Nous avons démarré un programme appelé MILESTONE à la fin de l’année dernière, destiné à renforcer. Nous n’avons pas perdu de vue la réalité. En effet, dans le passé nous n’étions pas parvenus à présenter un bénéfice supérieur au coût du capital. Nous avions une structure de coûts qui menaçait notre compétitivité. Nous étions trop dépendants des marchés financiers. Nous allons tout mettre en œuvre pour changer cette situation.

Si nous parvenons à résoudre ces défis, notamment à générer des bénéfices annuels stables, durables et supérieurs au coût des fonds propres, nous parviendrons à rester indépendants et nous pourrons jouer un rôle de leader sur le marché européen de la prévoyance.
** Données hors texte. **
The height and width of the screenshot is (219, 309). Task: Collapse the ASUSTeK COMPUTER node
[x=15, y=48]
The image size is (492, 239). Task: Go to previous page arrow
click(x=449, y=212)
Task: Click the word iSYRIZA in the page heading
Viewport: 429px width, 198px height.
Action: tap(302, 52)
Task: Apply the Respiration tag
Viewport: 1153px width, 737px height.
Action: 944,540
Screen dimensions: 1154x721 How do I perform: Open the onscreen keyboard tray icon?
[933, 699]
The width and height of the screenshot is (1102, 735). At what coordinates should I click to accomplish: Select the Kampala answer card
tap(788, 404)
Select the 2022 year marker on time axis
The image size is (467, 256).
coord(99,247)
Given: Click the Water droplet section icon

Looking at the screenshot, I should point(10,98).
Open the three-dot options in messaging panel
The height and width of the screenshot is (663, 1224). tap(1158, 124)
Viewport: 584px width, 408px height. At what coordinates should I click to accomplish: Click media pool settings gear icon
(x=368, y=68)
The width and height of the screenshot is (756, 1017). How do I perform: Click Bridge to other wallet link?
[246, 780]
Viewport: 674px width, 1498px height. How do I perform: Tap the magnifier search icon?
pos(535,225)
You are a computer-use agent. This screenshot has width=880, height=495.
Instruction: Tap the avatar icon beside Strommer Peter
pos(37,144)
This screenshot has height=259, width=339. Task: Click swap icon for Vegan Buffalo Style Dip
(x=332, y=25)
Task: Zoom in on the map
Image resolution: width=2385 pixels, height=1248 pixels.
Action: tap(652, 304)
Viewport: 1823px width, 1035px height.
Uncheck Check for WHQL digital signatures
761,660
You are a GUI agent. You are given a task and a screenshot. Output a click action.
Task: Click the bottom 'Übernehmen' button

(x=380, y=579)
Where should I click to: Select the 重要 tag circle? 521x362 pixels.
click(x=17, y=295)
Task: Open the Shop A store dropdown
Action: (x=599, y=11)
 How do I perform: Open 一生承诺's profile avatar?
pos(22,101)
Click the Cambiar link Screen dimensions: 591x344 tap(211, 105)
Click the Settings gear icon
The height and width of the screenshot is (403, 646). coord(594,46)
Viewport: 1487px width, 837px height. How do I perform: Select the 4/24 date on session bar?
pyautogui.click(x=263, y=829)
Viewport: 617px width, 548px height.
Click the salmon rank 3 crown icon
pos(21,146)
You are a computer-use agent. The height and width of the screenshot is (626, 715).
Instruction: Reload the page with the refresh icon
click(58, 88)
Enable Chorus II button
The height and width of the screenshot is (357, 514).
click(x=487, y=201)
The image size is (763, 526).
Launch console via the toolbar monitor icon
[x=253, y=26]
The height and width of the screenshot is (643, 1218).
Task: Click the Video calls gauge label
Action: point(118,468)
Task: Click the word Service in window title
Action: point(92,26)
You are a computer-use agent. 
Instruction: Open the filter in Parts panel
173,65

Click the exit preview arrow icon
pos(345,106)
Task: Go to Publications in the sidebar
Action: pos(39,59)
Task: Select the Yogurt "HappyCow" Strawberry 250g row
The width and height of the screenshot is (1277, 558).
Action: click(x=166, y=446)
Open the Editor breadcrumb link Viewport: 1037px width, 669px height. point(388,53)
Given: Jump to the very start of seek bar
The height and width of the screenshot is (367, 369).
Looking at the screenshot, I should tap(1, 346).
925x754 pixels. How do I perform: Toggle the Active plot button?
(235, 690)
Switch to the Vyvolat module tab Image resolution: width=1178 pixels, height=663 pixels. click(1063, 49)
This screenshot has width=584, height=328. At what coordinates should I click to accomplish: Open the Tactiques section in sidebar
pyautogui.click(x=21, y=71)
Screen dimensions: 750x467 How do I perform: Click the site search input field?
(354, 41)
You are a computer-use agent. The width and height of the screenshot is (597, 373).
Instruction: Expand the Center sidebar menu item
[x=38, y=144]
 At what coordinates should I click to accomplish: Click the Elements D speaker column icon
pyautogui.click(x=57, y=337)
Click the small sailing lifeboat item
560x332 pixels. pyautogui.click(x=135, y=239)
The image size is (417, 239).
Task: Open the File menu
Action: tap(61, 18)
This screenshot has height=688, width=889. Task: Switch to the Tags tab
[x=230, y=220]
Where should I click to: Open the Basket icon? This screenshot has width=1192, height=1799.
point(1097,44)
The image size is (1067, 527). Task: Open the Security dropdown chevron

Les marchés ont cru au scénario de reprise. Qu’en pensez-vous?

Par principe, nous ne commentons pas ce genre de rumeurs.

Sur AWD, est-ce qu’il existe un risque de correction de valeur?

Actuellement non. Nous venons de revoir le plan d’affaires de AWD et de le réviser par les auditeurs externes, avant la journée des investisseurs. Il en est ressorti qu’un amortissement n’était pas nécessaire.

Comment Swiss Life a traversé la crise?

Bien que Swiss Life soit un assureur spécialisé, nous avons très bien traversé la crise, sans aide de l’Etat, ni des marchés financiers. Les résultats pour 2009 seront publiés le 30 mars.

L’accueil de vos objectifs reste mitigé? Est-ce trop tôt pour juger?

J’ai plutôt l’impression que l’accueil a été favorable. Il reste toutefois à démontrer au marché que nous allons effectivement réaliser ce que nous avons promis.

N’est-ce pas aussi un besoin de stabilité à long terme, pour le management et le capital?

Nous devons faire notre autocritique: Dans le passé Swiss Life n’a pas eu la réputation d’un groupe discipliné qui fait ce qu’il promet de faire, et qui augmente sa rentabilité de façon stable et durable. Nous avons pourtant une bonne situation de départ, de très solides relations clientèle, d’excellents collaborateurs, des produits convaincants et une marque efficace. Il incombe maintenant au management de montrer que Swiss Life est capable de réussir sa transformation et de passer aux faits.